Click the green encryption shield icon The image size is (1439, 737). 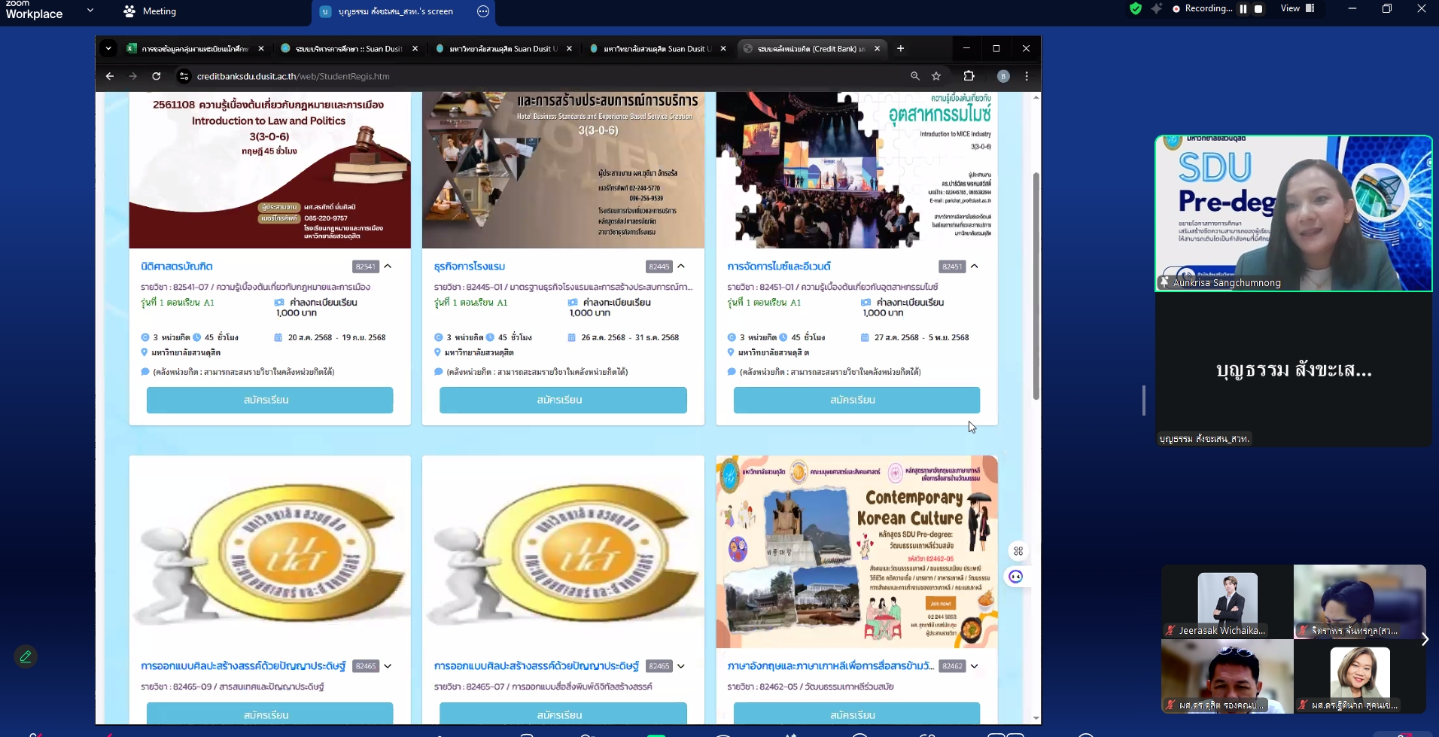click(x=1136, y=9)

══════

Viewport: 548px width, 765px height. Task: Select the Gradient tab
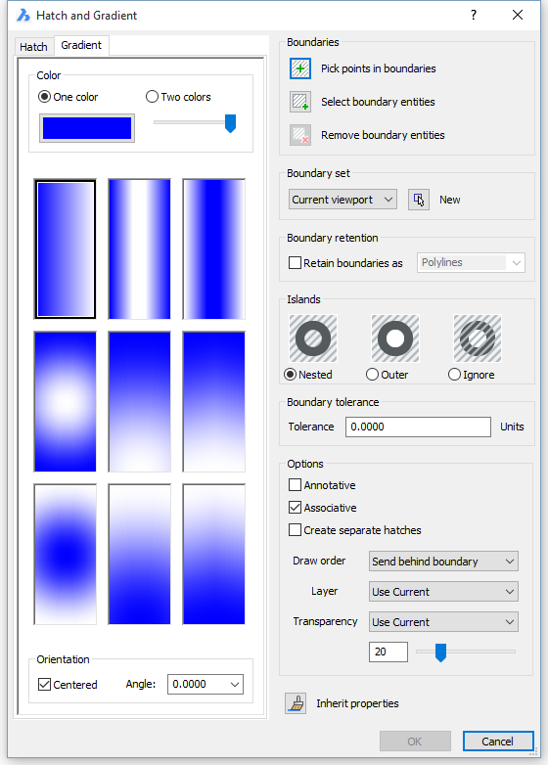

══════

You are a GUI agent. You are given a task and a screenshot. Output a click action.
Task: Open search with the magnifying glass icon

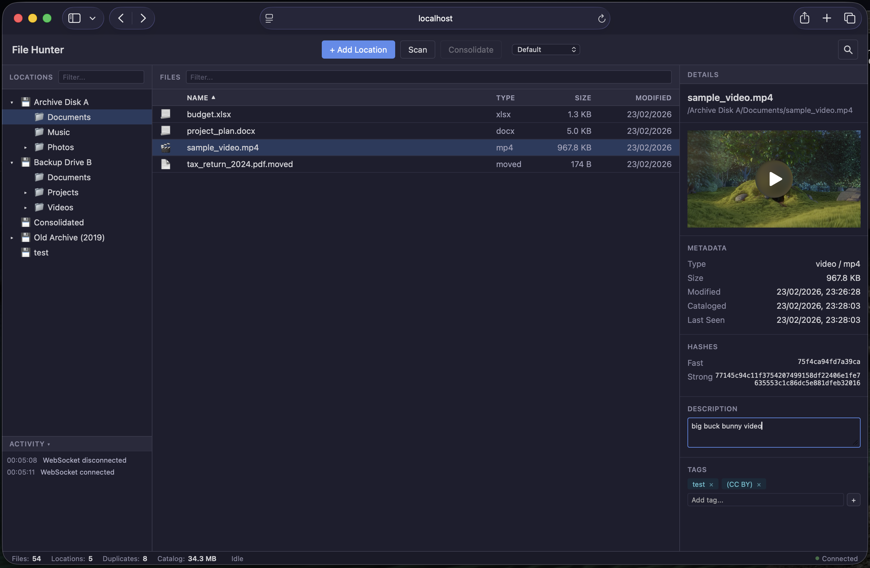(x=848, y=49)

══════

## Task prompt
Please set out the stretch of the material that opens with the line containing "You are a GUI" and closes with the line containing "(x=848, y=49)" as a numbered list. Skip blank lines and leave the pictures out.

## Response to this exercise
1. You are a GUI agent. You are given a task and a screenshot. Output a click action.
2. Task: Open search with the magnifying glass icon
3. (x=848, y=49)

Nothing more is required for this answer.